The primary role of semantic memory is to provide a reliable source of truth. For an enterprise agent, this might involve storing internal company documents or technical manuals. For a personal assistant, semantic memory builds a persistent user profile. It recalls specific preferences like {”music”: “User likes rock music”} or constraints like {”dog”: “User has a dog named George”}. This allows the agent to retrieve relevant facts without searching through a noisy conversation history.

Let’s look at how we can implement semantic memory using mem0, an open-source memory library.

1. We define a helper function to add text to memory and categorize it.
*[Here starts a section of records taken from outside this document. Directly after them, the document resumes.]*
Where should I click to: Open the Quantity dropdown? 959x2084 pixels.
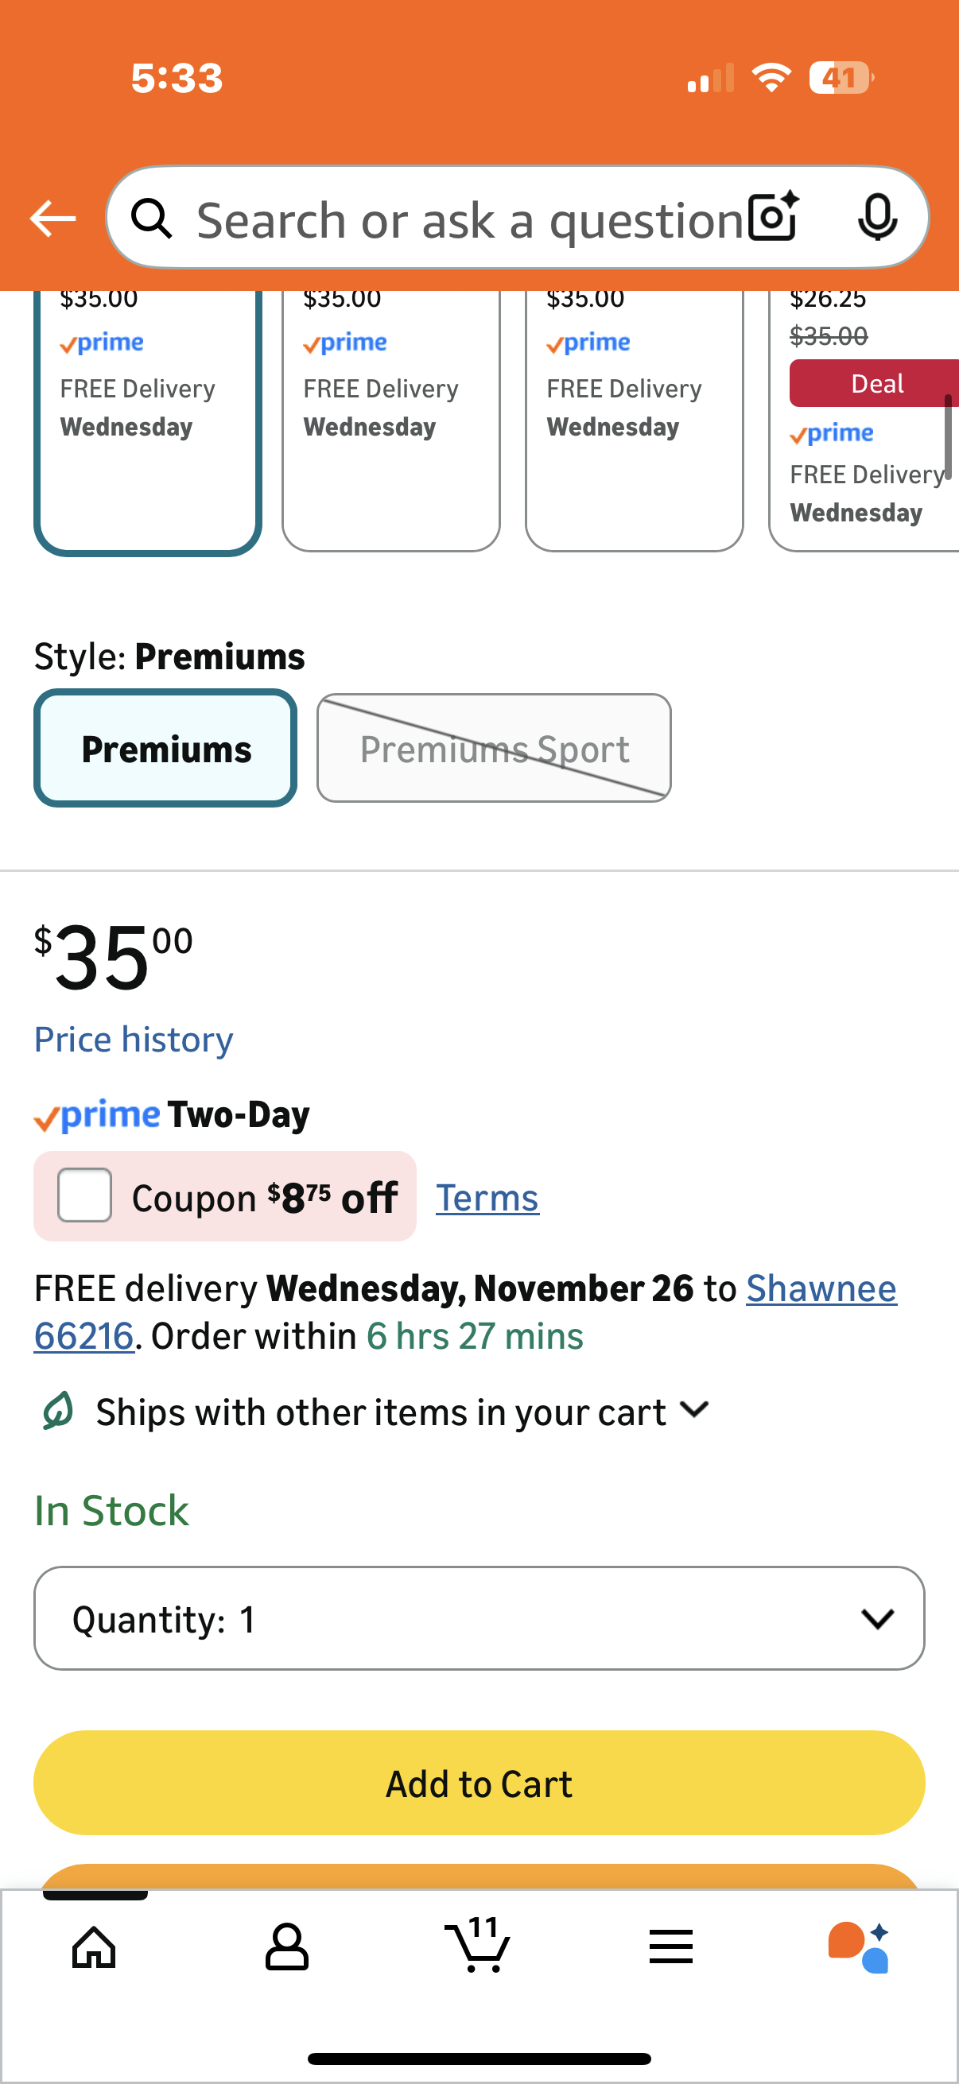click(479, 1618)
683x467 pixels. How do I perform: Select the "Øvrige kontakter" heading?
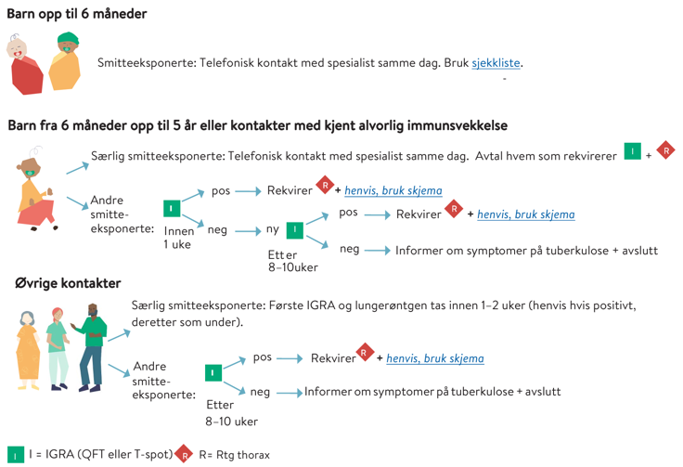point(68,282)
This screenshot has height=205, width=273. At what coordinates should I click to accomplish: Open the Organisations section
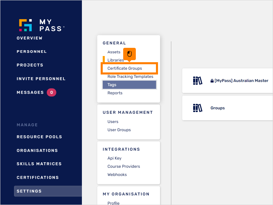[38, 150]

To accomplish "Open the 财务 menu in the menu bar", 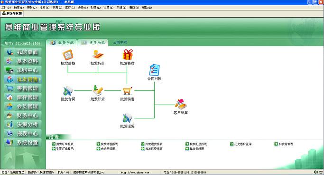I will 95,8.
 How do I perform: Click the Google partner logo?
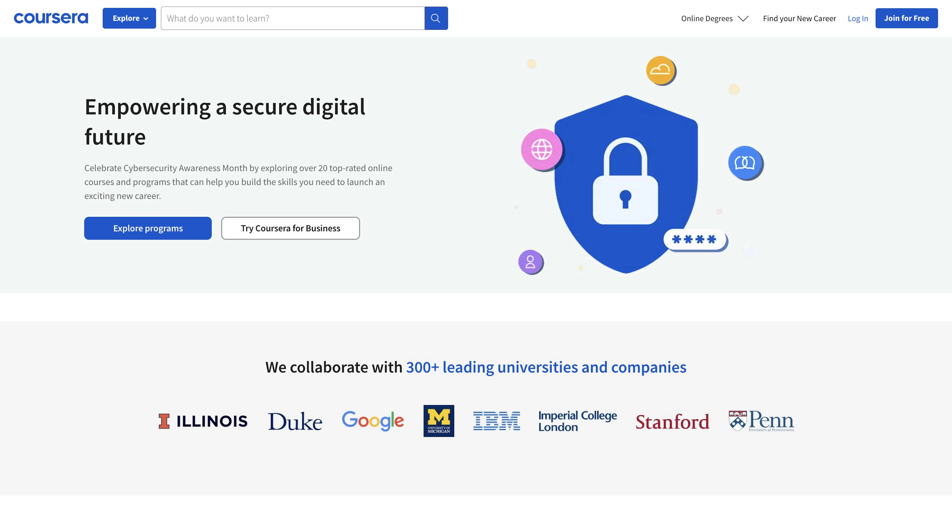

def mem_add_text(text: str, category: str = “semantic”, **meta) -> str:
    “”“Add a single text memory. No LLM is used for extraction or summarization.”“”
    metadata = {”category”: category}
    for k, v in meta.items():
        if isinstance(v, (str, int, float, bool)) or v is None:
            metadata[k] = v
        else:
            metadata[k] = str(v)
    memory.add(text, user_id=MEM_USER_ID, metadata=metadata, infer=False)
    return f”Saved {category} memory.”

2. We insert specific facts about the user.

facts: list[str] = [
    “User prefers vegetarian meals.”,
    “User has a dog named George.”,
    “User is allergic to gluten.”,
    “User’s brother is named Mark and is a software engineer.”,
]
for f in facts:
    print(mem_add_text(f, category=”semantic”))

3. We can now search for this specific semantic information.

results = memory.search(”brother job”, user_id=MEM_USER_ID, limit=1)
print(results[”results”][0][”memory”])

4. It outputs:

User’s brother is named Mark and is a software engineer.

Episodic Memory (Experiences & History)

Episodic memory is the agent’s personal diary. It records past interactions, but unlike timeless facts, these memories have a timestamp. It captures “what happened and when.”

This memory type is essential for maintaining conversational context and understanding relationship dynamics. A semantic fact might be “User is frustrated with his brother.” An episodic memory would be: “On Tuesday, the user expressed frustration that their brother, Mark, always forgets their birthday. I provided an empathetic response. [created_at=2025-08-25].”

This “episode” provides nuanced context. If the topic comes up again, the agent can say, “I know the topic of your brother’s birthday can be sensitive,” rather than just stating a fact. It also allows the agent to answer questions like “What happened last week?” [7].

Here is how we can implement episodic memory by compressing a conversation into a summary.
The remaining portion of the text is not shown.